Steal the Stars is the story of Dakota Prentiss and Matt Salem, two government employees guarding the biggest secret in the world: a crashed UFO. Despite being forbidden to fraternize, Dak and Matt fall in love and decide to escape to a better life on the wings of an incredibly dangerous plan: they’re going to steal the alien body they’ve been guarding and sell the secret of its existence.
I love podcasts, but audiobooks are a bit hit and miss for me. I’m picky about the audio-format, and sometimes I’m surprised by which books work for me and which don’t (when they work, I’m all in!). So, needless to say, I was skeptical about Steal the Stars, but after hearing it be highly praised on the podcast Writing Excuses, I had to give it a shot. I’m SO glad I did.
Scripted podcasts are a breed of their own. In many ways, this felt more like listening to a play than an audiobook. There’s a large cast and the voices were all distinct, but not in the hyperbolic way that you sometimes encounter with audiobooks that have one voice working triple-time to voice all the characters. There’s also a lot of sound effects to give a sense of space and environment to each scene, which really brings the story to life in a way that straight audio usually can’t.

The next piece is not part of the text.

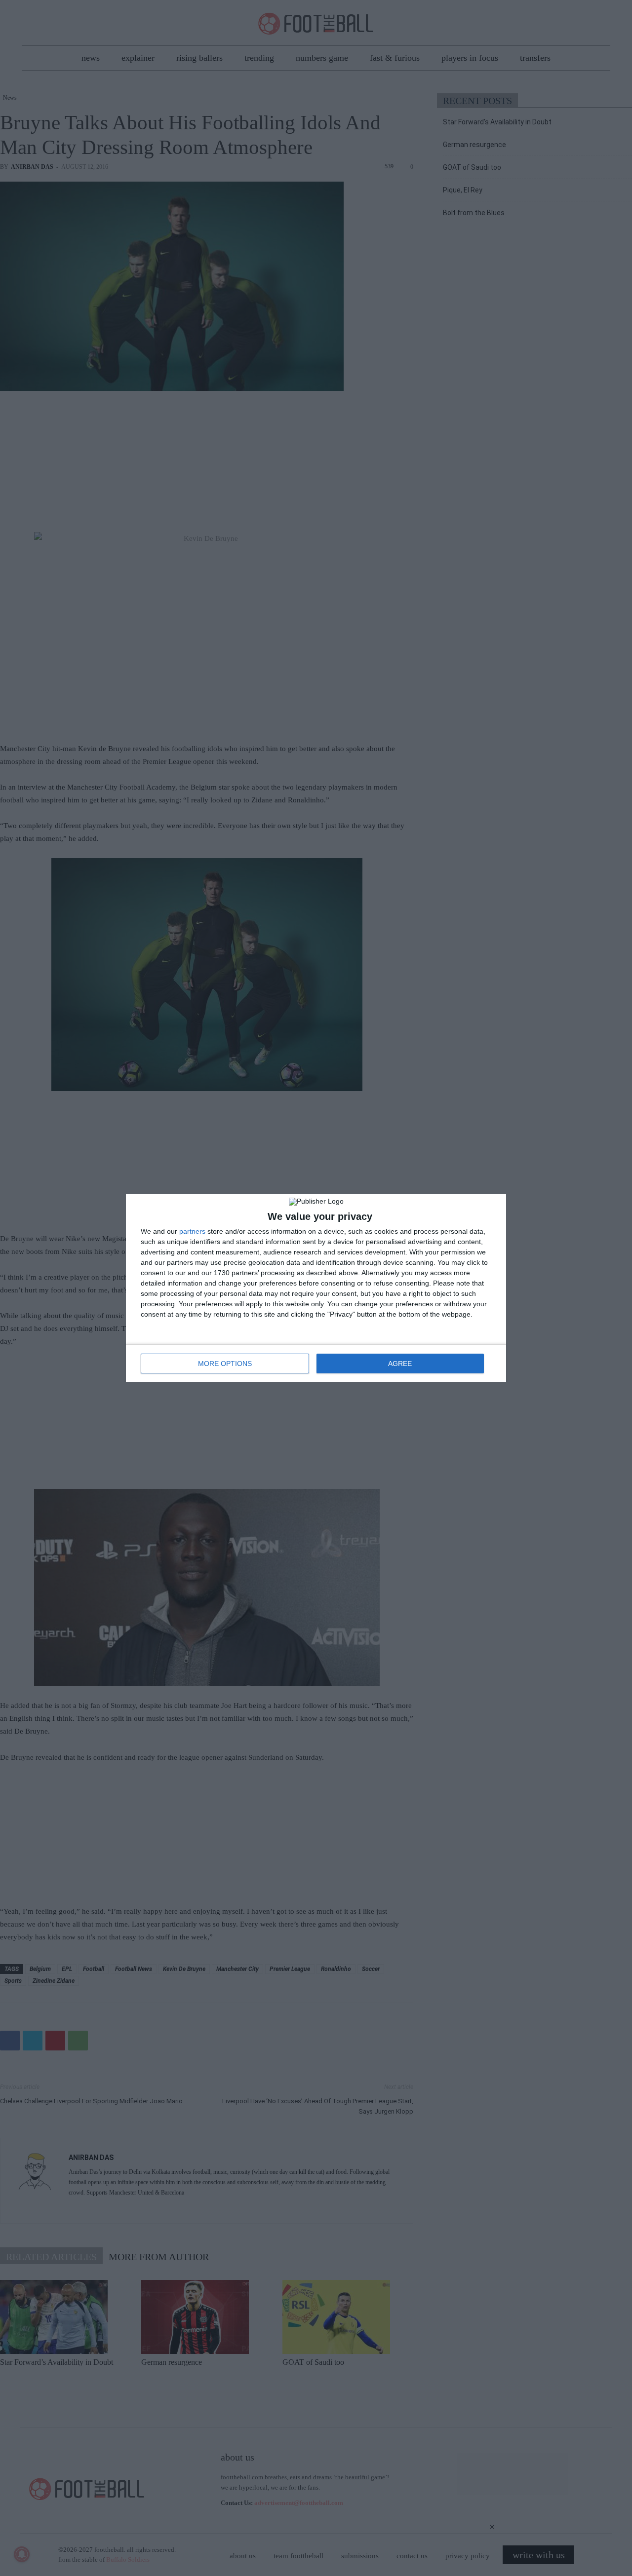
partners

This is CRUCIAL to the world-building since the story is one of hard sci-fi.
The story takes place in a secret government facility, occupied by “lifers” who have various military backgrounds and find themselves with no where else to go. The stakes are high and the rules are strict. Everything is top-secret. So when a high-up and a new guy fall hard and fast for each other, the obstacles are mostly life and death.

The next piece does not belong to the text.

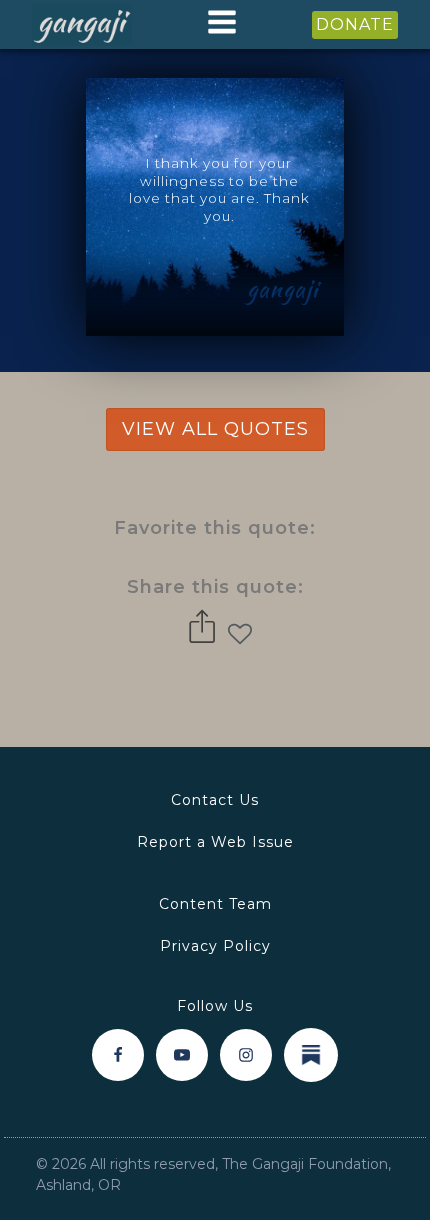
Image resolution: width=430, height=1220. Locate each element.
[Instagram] (246, 1055)
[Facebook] (118, 1055)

What I really appreciated was the realism created by multiple conversations and exchanges between characters with lives so different from my own. Most of what I know about life after combat is shaped by popular culture, so I can’t speak to how accurate this portrayal is. But, based on my limited knowledge, it felt real. The conversations felt candid and I was constantly aware that: 1) I was an outsider and they weren’t going to be polite for me; and 2) They all understood each other, so it didn’t matter if I didn’t understand them. I just felt like a fly on the wall – and on that note, the sex scenes worked surprisingly well, too. All in all, it was a voyeuristic experience without the voyeur part – I guess eavesdropping would be more accurate.
As for the romance, it’s never been my genre, but in this context it was fine. I had to suspend belief to accept that two people could fall so in love so quickly, but that’s okay. There was a lot to keep me intrigued. The mystery-element with the secret UFO was well-paced and once Dak and Mat decide to risk everything to be together, I was hooked by the intensity of it all: What will happen next?! Will they get caught?! Will they be arrested? Will they be killed? And the ending… what a twist! Did not see that coming.
It was a wild ride that I’d highly recommend to lovers of sci-fi, thrillers, and romance. I give it a 4.5/5.